Continue the text on the Federal Reserve holding interest rates steady, starting after its last sentence.

━━━━━ Document text ━━━━━

Robert, don't you just hate things like this. Good 'ol Bush seems to be doing several things right.

Surprising US economic strength to keep Fed on hold
2007-01-28 04:16:55.0
WASHINGTON (AFX) - After a surprising show of strength in the US economy, the Federal Reserve is likely to keep interest rates steady at its upcoming monetary policy meeting to see if the trend continues, analysts say.

The Federal Open Market Committee, which meets Wednesday, is widely expected to keep its base rate at 5.25 pct, where it has been since August, when the panel halted a series of 17 consecutive quarter-point increases to stem inflation.

In addition, the central bank is likely to maintain its warning or "bias" toward another rate increase, which analysts say is aimed at keeping inflation expectations in check.

While most Fed-watchers see no change in the funds rate Wednesday, more significant will be the statement on the panel's assessment of economic conditions, which will provide clues on the Fed's next move.

━━━━━ Rows ━━━━━

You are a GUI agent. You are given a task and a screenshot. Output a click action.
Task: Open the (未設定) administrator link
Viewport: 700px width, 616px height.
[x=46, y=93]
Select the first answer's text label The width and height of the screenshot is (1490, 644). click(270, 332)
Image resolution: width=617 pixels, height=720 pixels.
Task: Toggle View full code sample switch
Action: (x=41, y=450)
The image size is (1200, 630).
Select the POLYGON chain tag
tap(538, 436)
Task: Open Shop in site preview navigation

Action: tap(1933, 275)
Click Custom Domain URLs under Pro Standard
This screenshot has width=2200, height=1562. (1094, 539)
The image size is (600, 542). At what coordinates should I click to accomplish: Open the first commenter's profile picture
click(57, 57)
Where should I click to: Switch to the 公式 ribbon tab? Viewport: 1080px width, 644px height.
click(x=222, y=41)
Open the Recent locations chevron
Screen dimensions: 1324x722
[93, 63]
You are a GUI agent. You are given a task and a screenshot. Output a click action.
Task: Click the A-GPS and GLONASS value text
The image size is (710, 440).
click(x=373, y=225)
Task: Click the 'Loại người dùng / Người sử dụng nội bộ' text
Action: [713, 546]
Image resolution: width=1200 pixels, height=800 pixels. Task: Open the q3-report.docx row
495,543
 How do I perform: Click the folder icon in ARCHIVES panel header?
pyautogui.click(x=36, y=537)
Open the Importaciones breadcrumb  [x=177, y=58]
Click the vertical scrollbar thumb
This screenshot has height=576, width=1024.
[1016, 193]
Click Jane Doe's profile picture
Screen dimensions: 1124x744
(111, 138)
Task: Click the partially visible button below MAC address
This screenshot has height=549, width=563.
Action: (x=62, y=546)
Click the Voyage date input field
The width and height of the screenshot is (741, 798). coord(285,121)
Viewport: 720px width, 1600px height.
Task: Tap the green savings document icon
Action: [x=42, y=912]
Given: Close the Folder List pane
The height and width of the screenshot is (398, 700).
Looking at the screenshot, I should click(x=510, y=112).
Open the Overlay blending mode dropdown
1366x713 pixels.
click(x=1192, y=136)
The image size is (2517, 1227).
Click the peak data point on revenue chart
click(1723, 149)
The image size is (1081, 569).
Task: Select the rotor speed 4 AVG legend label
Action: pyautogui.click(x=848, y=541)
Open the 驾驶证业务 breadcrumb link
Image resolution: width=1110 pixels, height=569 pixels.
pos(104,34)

━━━━━

Answer ▸
Stronger-than-expected data has eased concerns that the economy might slip into recession. At the same time, it has diminished prospects for a rate cut that might be needed to stimulate activity, say economists.

"The problem for the Fed is that the FOMC meets (this) week and they have these strong housing data and even better general economic numbers to contend with," said Joel Naroff of Naroff Economic Advisors. "The slowdown they had been pointing to is no longer there."

John Lonski, chief economist at Moody's Investors Service, said the Fed is starting to come to grips with a stronger economy.

"If anything, the likelihood of a change in Fed policy is now shifting from a rate cut to a rate increase," Lonski said.

Even though the labor market is tightening and boosting wage inflation pressures, Lonski said that "the idea of a rate hike cannot be taken seriously until the uncertainties surrounding housing have been sufficiently resolved."

In the past few weeks, even the most bearish analysts have been upgrading their forecasts from a gloomy outlook to one that shows steady and moderate growth for the fourth quarter of 2006 and early 2007.

Data in the past few weeks showed US employers added a healthy 167,000 new jobs in December, while the housing market, the main source of economic weakness, appears to have stabilized.

New home sales rose 4.8 pct in December, defying expectations of weakness and US home resales slipped 0.8 pct, leading some economists to suggests that the worst of the housing slump is over.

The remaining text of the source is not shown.